Seeker Guild
Specialized work requires specialized talent. The Seekers Guild manages specialized groups and individuals for hire. Tinkerers, religious orders, adventuring companies, mercenaries, caravan guards, delvers, bounty hunters, enforcers, conscripts of all sorts pay to have their services available.
Structure
The Guild itself is simply a charter which anyone can utilize. The Guild acts like an franchise system without a central corporation to govern it. Basically any tavern/inn or local lord may hang up a Seeker's Guild sign and allow guilds to advertise their services. By a natural order inevitably the number of Seeker's Guild houses relate to the size and population of an area. In a smaller community only the most popular location will be utilize and a sort of common consensus emerges as to which house is the official one.
Public Agenda
The Seeker's guild has no agenda, though individual proprietors will undoubtedly have an agenda. The most common goal is to utilize the connections and service fees to generate personal wealth and influence.
Assets
Connections and communication are the greatest assets of the Seeker's guild. Nearly every other organization uses the Seeker's Guild in some capacity. This connection can be very powerful and useful. In addition Seeker Guild houses are routinely connected through communication channels of their own as well as through the mercenary guilds they represent.
History
During the regrouping after the breaking it became very important to locate specialized talents and maintain contact with them.
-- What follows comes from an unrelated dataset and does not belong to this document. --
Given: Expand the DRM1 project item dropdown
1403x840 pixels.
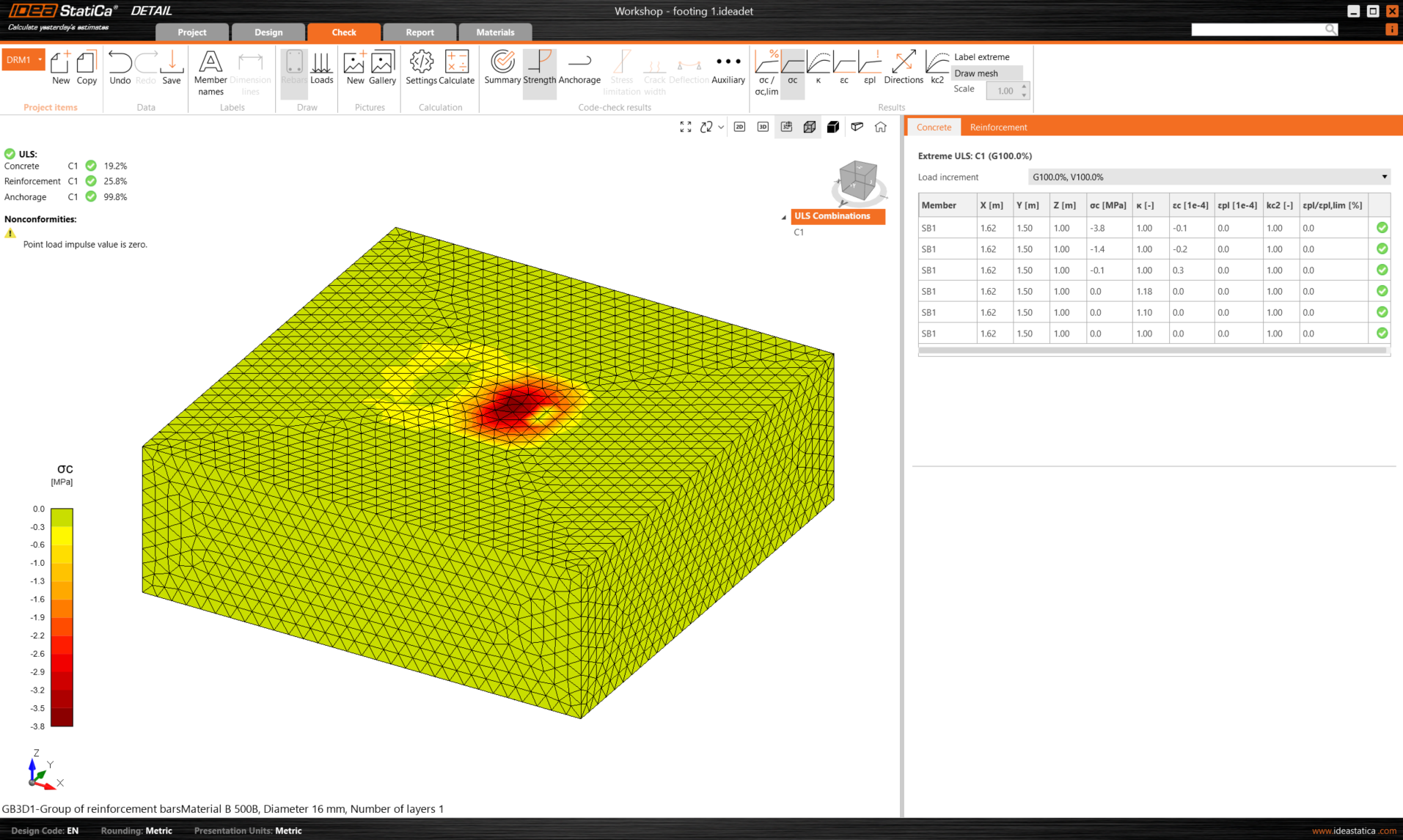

The Book and Key emblem dates back to a famous quest which required a Wizard and a Rouge to work together to infiltrate a key outpost held by vampires to reclaim a relic critical to the war against the Tomb King. The guild for many years worked on a volunteer basis similar to the pony express of the United States during the frontier days. The riders would pass messages and requests for specialized talents and even used to quickly reorganize large military movements.